-- Given entries --
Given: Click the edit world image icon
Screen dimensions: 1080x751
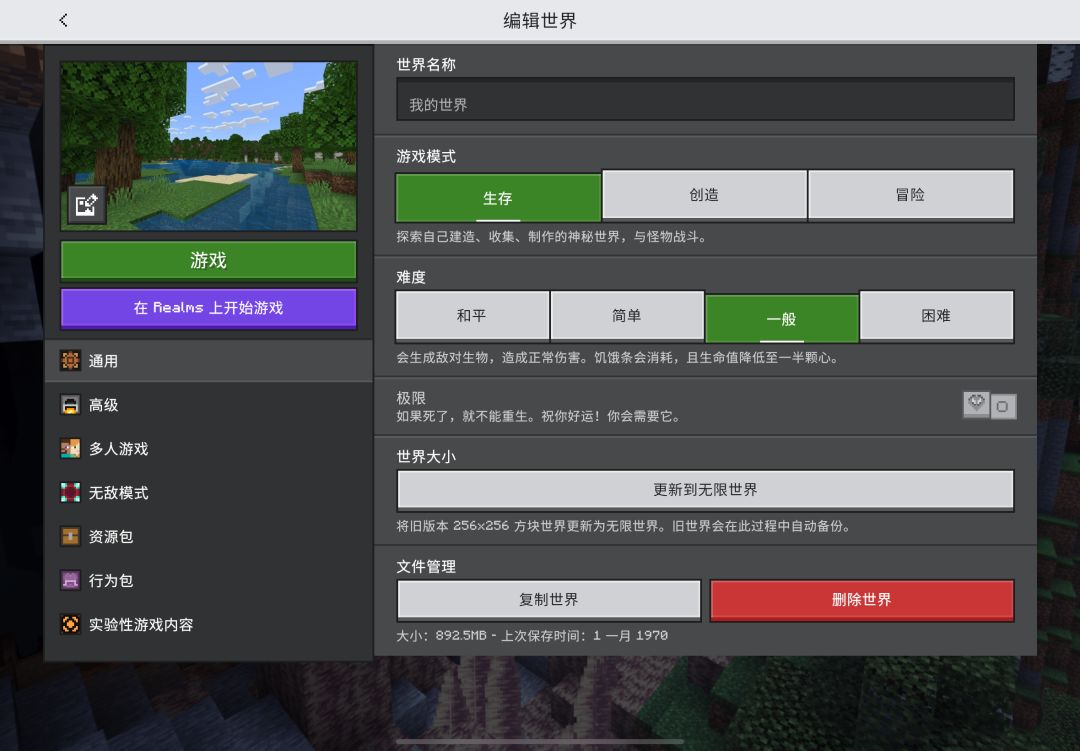Looking at the screenshot, I should 87,205.
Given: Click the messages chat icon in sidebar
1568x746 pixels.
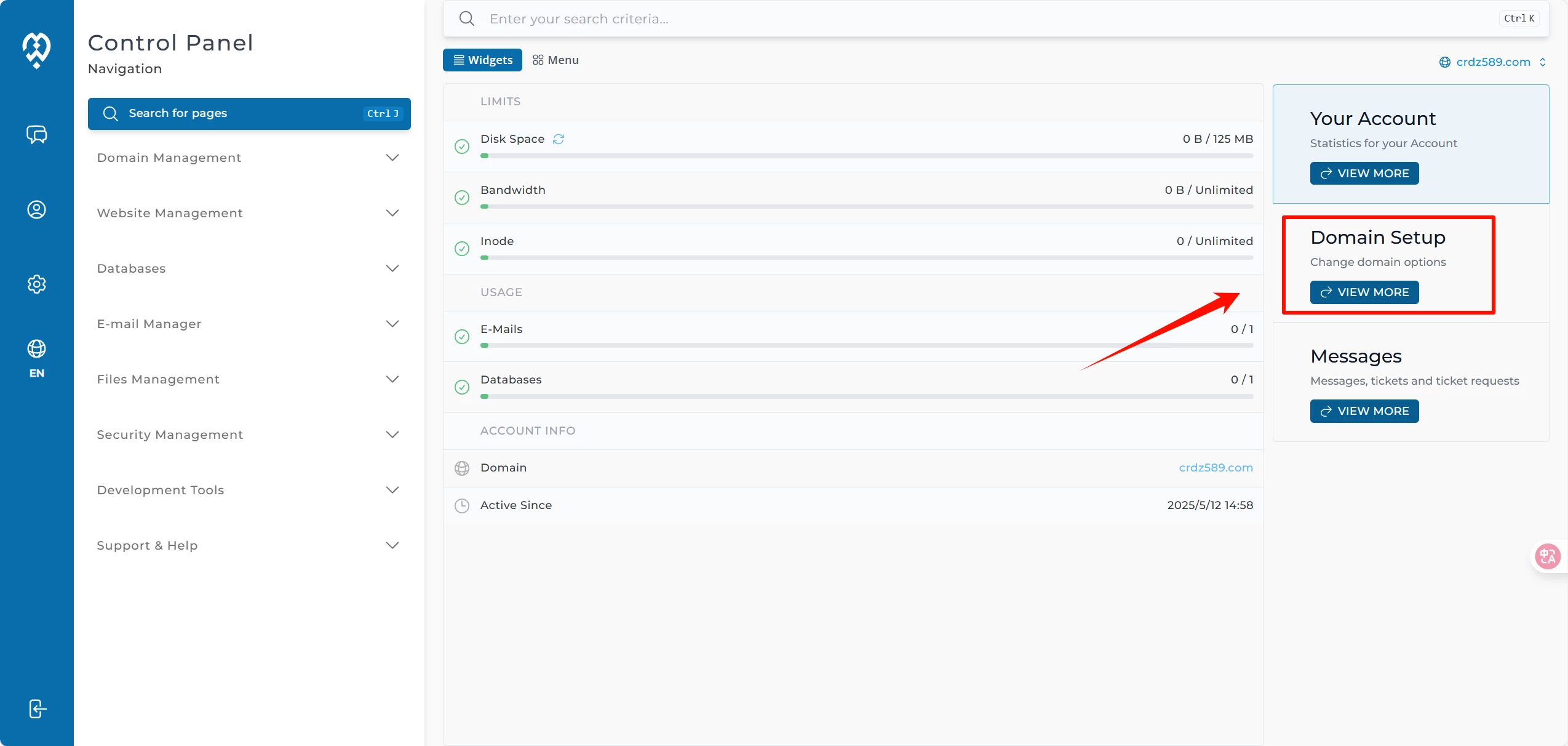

-- Work required --
Can you edit the records above so that every "Click" becomes "Select", with everything else unchanged and the pictures left out?

-- Full answer --
Given: Select the edit world image icon
Screen dimensions: 1080x751
Looking at the screenshot, I should 87,205.
Given: Select the messages chat icon in sidebar
1568x746 pixels.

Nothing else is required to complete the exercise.